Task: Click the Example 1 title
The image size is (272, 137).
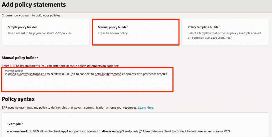Action: [x=15, y=124]
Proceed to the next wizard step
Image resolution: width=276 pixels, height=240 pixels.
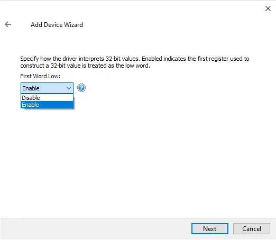(x=210, y=229)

• _WRITTEN PROBLEM_:
Give back the listing lines from the one containing "Proceed to the next wizard step" through the end of the listing, inclusive, swapping "wizard" for "setup" and changing nothing else. Leave the pictures out.

• _WRITTEN ANSWER_:
Proceed to the next setup step
Image resolution: width=276 pixels, height=240 pixels.
(x=210, y=229)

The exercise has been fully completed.